[Dataset excerpts]
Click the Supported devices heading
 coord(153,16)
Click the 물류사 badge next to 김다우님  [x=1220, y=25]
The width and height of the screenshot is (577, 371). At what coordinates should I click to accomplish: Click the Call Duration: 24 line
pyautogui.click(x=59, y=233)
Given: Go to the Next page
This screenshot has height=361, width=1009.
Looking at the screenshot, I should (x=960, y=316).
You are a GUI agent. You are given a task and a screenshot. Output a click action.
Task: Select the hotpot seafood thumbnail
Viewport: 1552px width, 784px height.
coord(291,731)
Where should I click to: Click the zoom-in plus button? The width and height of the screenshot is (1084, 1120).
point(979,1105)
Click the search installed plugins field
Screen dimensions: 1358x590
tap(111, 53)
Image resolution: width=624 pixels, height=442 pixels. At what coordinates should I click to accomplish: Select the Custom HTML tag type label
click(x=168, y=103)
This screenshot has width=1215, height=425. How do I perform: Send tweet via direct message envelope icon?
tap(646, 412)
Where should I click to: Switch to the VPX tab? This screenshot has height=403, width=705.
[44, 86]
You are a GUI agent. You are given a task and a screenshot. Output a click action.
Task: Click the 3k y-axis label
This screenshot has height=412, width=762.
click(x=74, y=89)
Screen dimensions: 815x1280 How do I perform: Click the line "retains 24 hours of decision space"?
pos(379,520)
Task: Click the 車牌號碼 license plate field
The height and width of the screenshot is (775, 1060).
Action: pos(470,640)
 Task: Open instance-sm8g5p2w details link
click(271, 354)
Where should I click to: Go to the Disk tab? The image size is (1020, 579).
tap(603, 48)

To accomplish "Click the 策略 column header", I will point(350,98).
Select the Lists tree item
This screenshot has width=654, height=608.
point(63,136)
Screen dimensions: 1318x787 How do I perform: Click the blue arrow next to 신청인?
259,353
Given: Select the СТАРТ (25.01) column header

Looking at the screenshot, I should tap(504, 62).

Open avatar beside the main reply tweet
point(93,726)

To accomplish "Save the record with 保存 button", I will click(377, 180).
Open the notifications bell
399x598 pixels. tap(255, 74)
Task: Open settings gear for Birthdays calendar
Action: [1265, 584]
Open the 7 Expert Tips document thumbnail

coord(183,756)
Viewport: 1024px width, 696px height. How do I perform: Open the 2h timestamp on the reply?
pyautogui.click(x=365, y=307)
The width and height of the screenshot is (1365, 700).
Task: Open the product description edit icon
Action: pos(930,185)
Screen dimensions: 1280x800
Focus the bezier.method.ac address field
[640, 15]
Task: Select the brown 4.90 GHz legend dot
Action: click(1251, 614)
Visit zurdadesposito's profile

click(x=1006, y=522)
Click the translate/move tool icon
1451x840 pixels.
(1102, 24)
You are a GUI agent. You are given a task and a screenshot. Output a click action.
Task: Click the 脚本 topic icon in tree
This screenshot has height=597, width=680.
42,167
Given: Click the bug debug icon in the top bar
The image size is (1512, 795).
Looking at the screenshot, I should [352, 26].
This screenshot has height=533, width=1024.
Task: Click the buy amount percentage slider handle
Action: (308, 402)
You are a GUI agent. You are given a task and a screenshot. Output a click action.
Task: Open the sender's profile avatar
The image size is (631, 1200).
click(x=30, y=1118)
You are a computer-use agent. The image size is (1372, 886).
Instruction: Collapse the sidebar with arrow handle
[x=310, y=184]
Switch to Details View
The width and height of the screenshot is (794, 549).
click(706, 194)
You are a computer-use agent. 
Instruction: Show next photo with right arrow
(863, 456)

* What you are asked to do
Every line from the one that has "Task: Click the 脚本 topic icon in tree" down to the last line above must be written out exactly, with both ends included and nothing else.

* Your solution
Task: Click the 脚本 topic icon in tree
This screenshot has height=597, width=680.
42,167
Given: Click the bug debug icon in the top bar
The image size is (1512, 795).
Looking at the screenshot, I should [352, 26].
This screenshot has height=533, width=1024.
Task: Click the buy amount percentage slider handle
Action: (308, 402)
You are a GUI agent. You are given a task and a screenshot. Output a click action.
Task: Open the sender's profile avatar
The image size is (631, 1200).
click(x=30, y=1118)
You are a computer-use agent. The image size is (1372, 886).
Instruction: Collapse the sidebar with arrow handle
[x=310, y=184]
Switch to Details View
The width and height of the screenshot is (794, 549).
click(706, 194)
You are a computer-use agent. 
Instruction: Show next photo with right arrow
(863, 456)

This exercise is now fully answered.